> [Texto apresentado]:
Friday, December 18, 2009

CONVERSAS AO ALMOÇO

- O que se vê é que toda a gente critica mas ninguém avança com soluções. O que há mais neste país são Medinas Carreiras.
- Isso é quase verdade. E digo quase porque há quem (poucos é verdade) que têm apresentado propostas com coerência. Podemos discordar delas mas não podemos negar-lhes coerência.
- Mas quem?... Quem é que tem feito propostas?
- O Vítor Bento, por exemplo. Mas outros, como Silva Lopes têm apontado no mesmo sentido: se o euro é forte e a economia portuguesa precisa de aumentar a competitividade que a força do euro lhe retirou, a solução estará, por esse lado, na redução dos salários (ou no congelamento, dependendo da distância temporal pela qual se optar). Além do mais essa redução seria socialmente mais justa (porque geral e proporcional aos rendimentos de cada um) do que o ajustamento que forçosamente será feito pelo crescimento do desemprego e a redução dos salários para os novos empregos. (Já dediquei ao assunto vários apontamentos neste caderno. Veja-se, por exemplo aqui , aqui e aqui. ) Aliás, já Olivier Blanchard, numa conferência do Banco de Portugal realizada em Fevereiro de 2006 na Gulbenkian (vd. aqui ) alertava para as dificuldades de ajustamento de Portugal ao euro e de algumas medidas que se impunham. Mas ninguém que o deveria ter ouvido lhe deu ouvidos.

> [Material fornecido]:
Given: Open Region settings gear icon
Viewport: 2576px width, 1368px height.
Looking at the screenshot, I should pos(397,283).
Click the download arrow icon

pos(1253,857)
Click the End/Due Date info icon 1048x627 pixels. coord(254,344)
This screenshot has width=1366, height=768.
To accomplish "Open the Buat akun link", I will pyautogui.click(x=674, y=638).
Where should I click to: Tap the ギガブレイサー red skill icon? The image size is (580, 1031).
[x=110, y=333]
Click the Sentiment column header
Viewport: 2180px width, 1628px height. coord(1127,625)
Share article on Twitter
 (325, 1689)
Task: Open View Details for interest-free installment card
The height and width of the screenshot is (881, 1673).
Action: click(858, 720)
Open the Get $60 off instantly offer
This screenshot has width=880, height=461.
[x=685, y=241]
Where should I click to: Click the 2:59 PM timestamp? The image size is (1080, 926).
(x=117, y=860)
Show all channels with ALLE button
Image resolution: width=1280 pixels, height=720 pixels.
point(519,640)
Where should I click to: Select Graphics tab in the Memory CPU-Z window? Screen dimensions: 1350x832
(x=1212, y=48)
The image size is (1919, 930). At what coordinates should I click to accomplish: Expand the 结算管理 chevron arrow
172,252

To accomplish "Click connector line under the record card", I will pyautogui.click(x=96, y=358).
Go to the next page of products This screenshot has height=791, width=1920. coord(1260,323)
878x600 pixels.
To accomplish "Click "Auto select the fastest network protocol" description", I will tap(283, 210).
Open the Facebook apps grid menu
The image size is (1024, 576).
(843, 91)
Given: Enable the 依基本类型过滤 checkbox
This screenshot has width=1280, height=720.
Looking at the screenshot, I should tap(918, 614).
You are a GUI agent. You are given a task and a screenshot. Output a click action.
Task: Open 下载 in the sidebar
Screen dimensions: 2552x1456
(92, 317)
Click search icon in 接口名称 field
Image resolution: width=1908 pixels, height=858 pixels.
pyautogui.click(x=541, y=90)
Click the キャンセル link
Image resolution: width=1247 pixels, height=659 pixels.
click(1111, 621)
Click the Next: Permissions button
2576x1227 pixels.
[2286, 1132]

> [Tarefas a resolver]:
1. Repita, sem alterar nada, o trecho da conversa ao almoço que vai de "Friday, December 18, 2009" até "tem feito propostas?".
2. Dê seguimento à conversa ao almoço a partir da última frase apresentada.

> [Respostas por tarefa]:
1.
Friday, December 18, 2009

CONVERSAS AO ALMOÇO

- O que se vê é que toda a gente critica mas ninguém avança com soluções. O que há mais neste país são Medinas Carreiras.
- Isso é quase verdade. E digo quase porque há quem (poucos é verdade) que têm apresentado propostas com coerência. Podemos discordar delas mas não podemos negar-lhes coerência.
- Mas quem?... Quem é que tem feito propostas?

2.
- Eu compreendo que se tenha de reduzir os salários mas, nesse caso, deveriam ser reduzidos, e não aumentados, os horários de trabalho.
- Meu caro, provavelmente ter-se-á de fazer uma coisa e outra.
- Mas por quê? Com o desemprego a aumentar faz algum sentido aumentar os horários de trabalho?
- Se te referes às últimas notícias acerca do aumento do horário de trabalho para 60 horas semanais nos hipermercados, também não compreendo. Mas a competitividade dos sectores tradicionais, aqueles que vendem horas de trabalho (têxteis, calçado, etc.) passa pela aproximação às condições dos seu concorrentes.
- Dos chineses?
- Dos chineses, por exemplo. Quer queiramos quer não, uma parte muito importante do sector transformador em Portugal compete com eles e outros com condições de trabalho semelhantes. Se não tomamos isso em consideração não evitaremos que continuem a fechar fábricas ao ritmo que temos visto até agora.
- Mas porque carga de água é que temos de ter as condições de trabalho dos chineses?
- Porque competimos com eles em alguns sectores que ainda representam uma parte substancial do nosso sector industrial e das exportações.
- E porque é que não impõe a União Europeia restrições às importações chinesas que salvaguardem o nosso modelo social?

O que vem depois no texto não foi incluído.